**Requirement 1**
Answer these questions from the abstract on MRI assessment of AVM obliteration:
(a) Where, and over what years, had the reviewed patients received radiosurgery?
(b) In what percentage of patients did MR imaging correctly predict complete AVM obliteration?
(c) Near what AVM volume did the second model show a cutoff point in MRI accuracy?
**Requirement 2**
According to the abstract on MRI assessment of AVM obliteration, why is detailed evaluation of the neurovascular architecture necessary after stereotactic radiosurgery?

**Text**
^^^^^^^^^^^^^^^^
Background: Stereotactic radiosurgery is ideal for treating small cerebral arteriovenous malformations that are surgically inaccessible. However, given the inherent delay of AVM obliteration and the potential for radiosurgical failure, detailed evaluation of the neurovascular architecture is necessary to monitor persistence of residual flow. Modern imaging systems such as MRI and angiography allow clinicians to assess transnidus flow after radiosurgical intervention.
Objective: To determine the accuracy of an MRI diagnosis of complete thrombosis and identify variables that affect the precision of MRI assessment.
Methods: 120 patients were reviewed after receiving radiosurgery at the University of Florida from 1990-2010. Each patient had an MRI demonstrating AVM obliteration and an angiogram either confirming or denying AVM thrombosis.
Results: MR imaging correctly predicted complete AVM obliteration in 82% of patients. There was a significant correlation between AVM volume and MRI accuracy in two separate models. In the first model, logistic regression analysis revealed a significant linear relationship between the natural log of AVM volume and MRI accuracy. The second model showed significant evidence of a cutoff point in MRI accuracy near an AVM volume of 2.80cm3, above which MRI agreement with angiography is 90%, and below which MRI agreement falls off sharply to remain constant at 70%.
Conclusion: MR imaging is a useful diagnostic system for assessing AVM obliteration, but its accuracy is inherently linked to the nidus volume it is measuring. These results suggest MRI may be able to take on an increasingly independent role in the evaluation of AVM regression.
From: Magnetic Resonance Imaging Assessment of Cerebral Arteriovenous Malformation Obliteration After Stereotactic Radiosurgery by O’Connor et al.
^^^^^^^^^^^^^^^^
Saved entries
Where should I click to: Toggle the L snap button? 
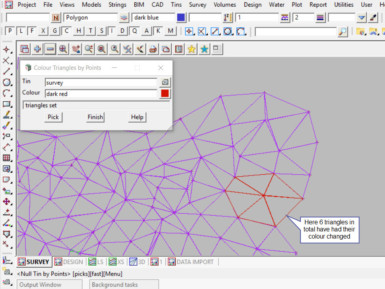[x=21, y=31]
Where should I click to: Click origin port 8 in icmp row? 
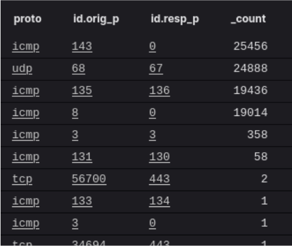[75, 113]
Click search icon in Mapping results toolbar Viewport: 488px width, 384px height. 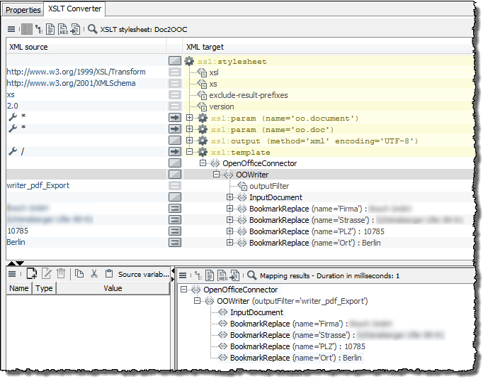tap(251, 275)
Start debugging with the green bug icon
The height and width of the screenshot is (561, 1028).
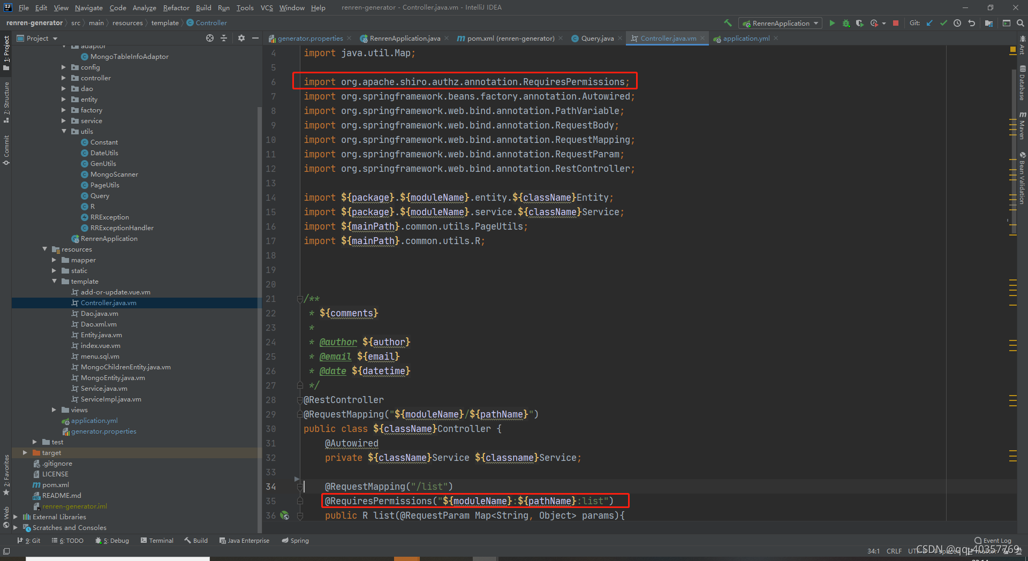(846, 23)
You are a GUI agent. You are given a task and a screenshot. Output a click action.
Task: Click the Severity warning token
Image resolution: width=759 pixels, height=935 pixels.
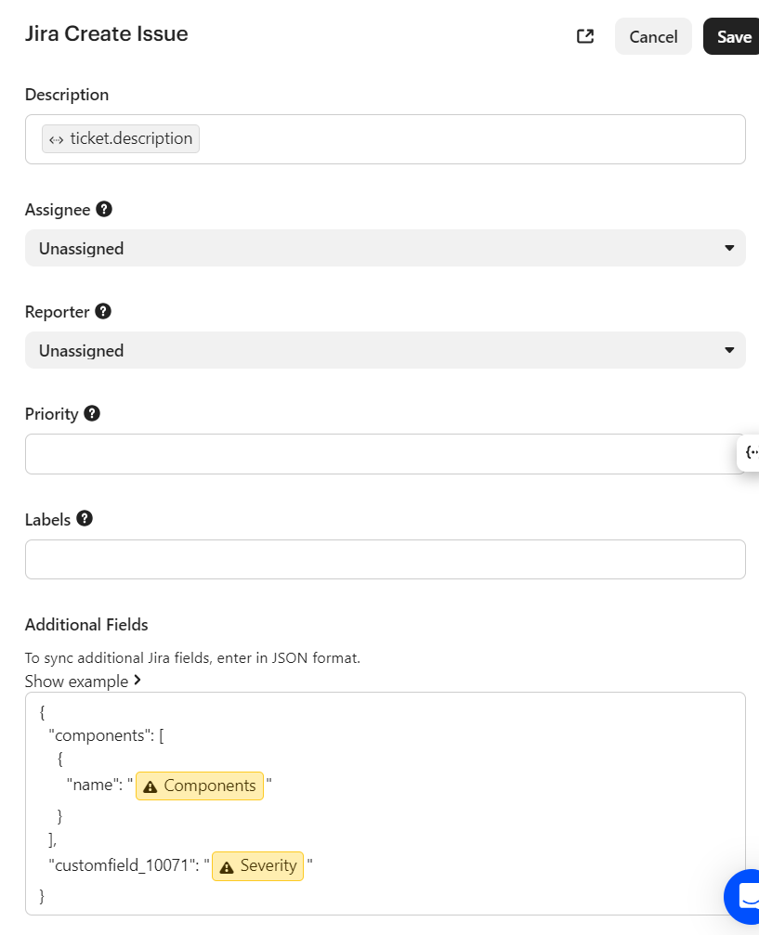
^^^^^^^^^^^^^^^^
**Final answer 1**
(a) At the University of Florida, from 1990 to 2010.
(b) 82%.
(c) Near 2.80 cm3.

**Final answer 2**
AVM obliteration is inherently delayed, and radiosurgery can fail. Detailed evaluation is therefore needed to monitor whether residual flow persists.